**Records contained in a dataset:**

# # # #

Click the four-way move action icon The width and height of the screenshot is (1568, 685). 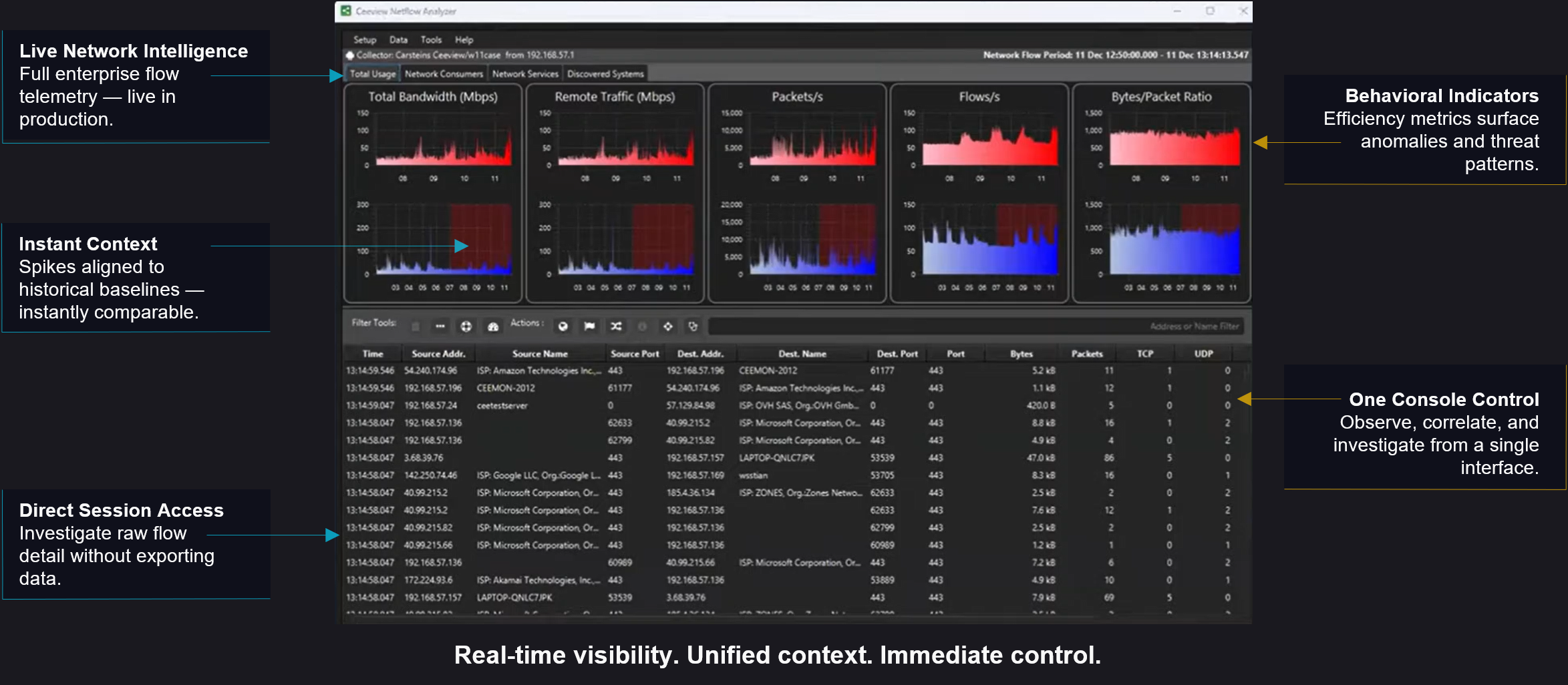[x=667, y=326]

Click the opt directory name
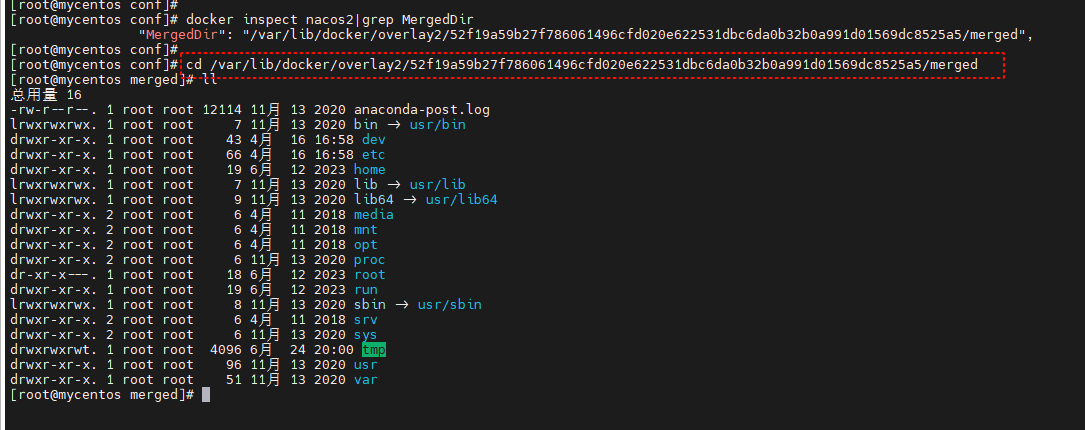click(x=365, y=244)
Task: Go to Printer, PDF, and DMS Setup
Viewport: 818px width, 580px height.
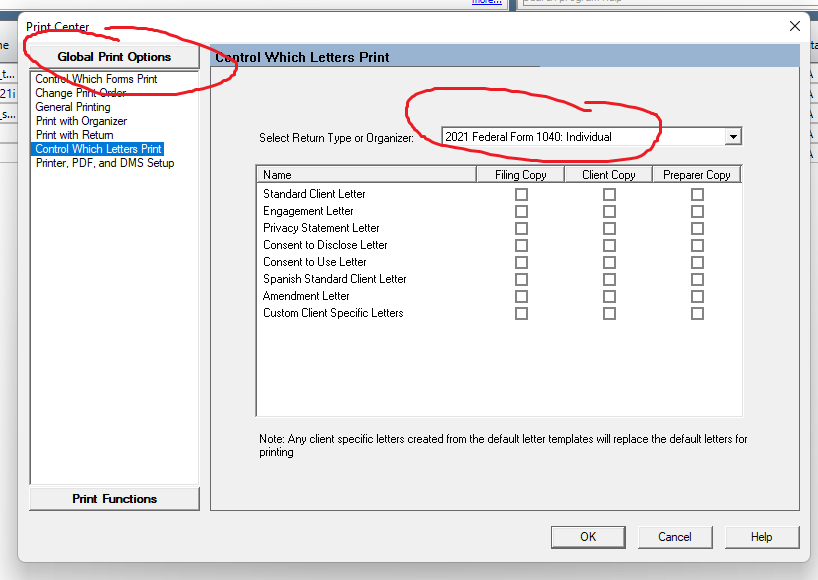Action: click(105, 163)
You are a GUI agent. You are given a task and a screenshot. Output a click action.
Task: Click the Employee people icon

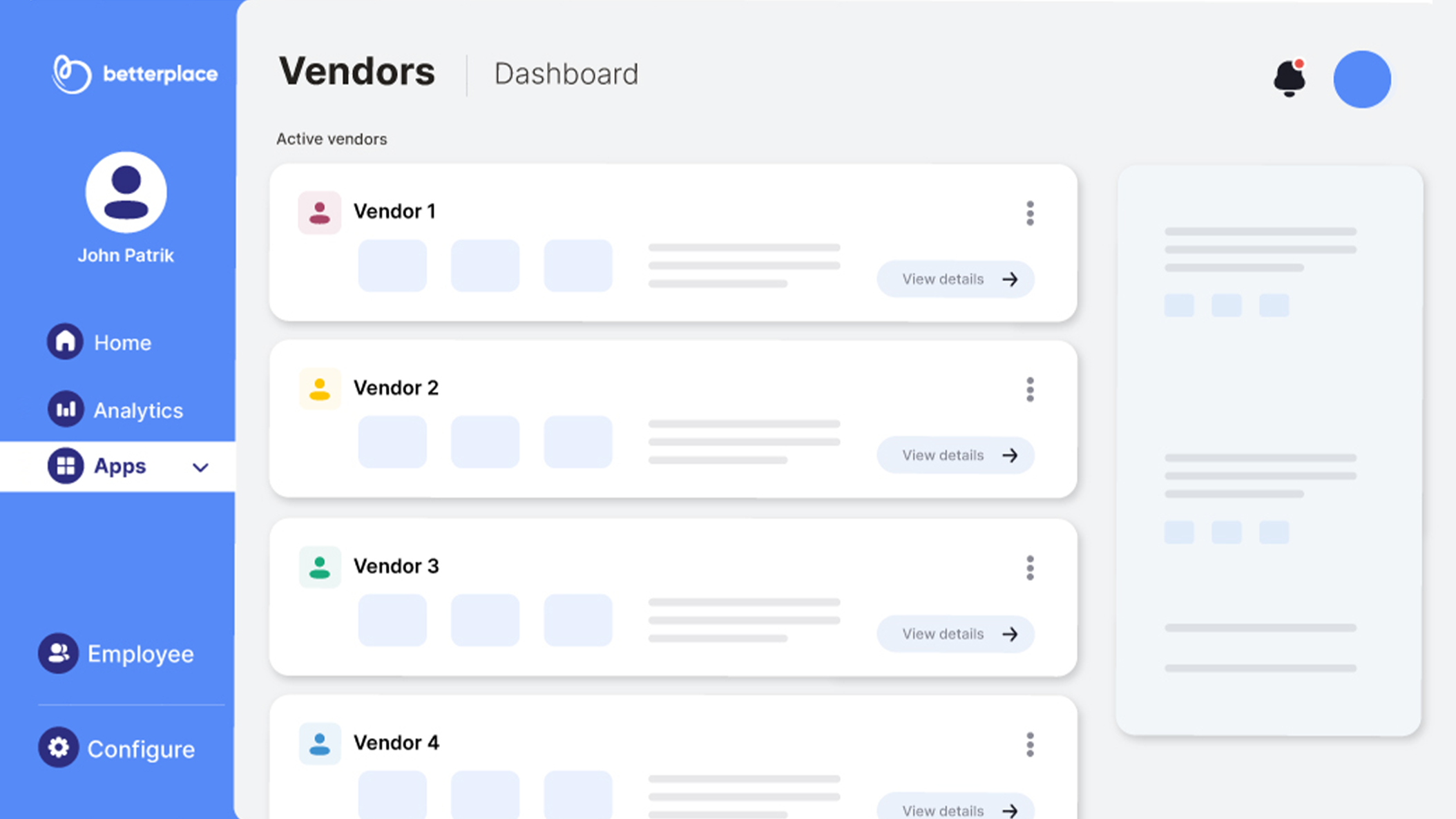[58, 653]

# # # #

**What is needed:**
The lines from the one holding "Click the opt directory name" to the final line of the entries are to be duplicated exactly, and the pictures are to be left out.

**Exercise result:**
Click the opt directory name
click(x=365, y=244)
Task: Go to Printer, PDF, and DMS Setup
Viewport: 818px width, 580px height.
Action: click(105, 163)
You are a GUI agent. You are given a task and a screenshot. Output a click action.
Task: Click the Employee people icon

[58, 653]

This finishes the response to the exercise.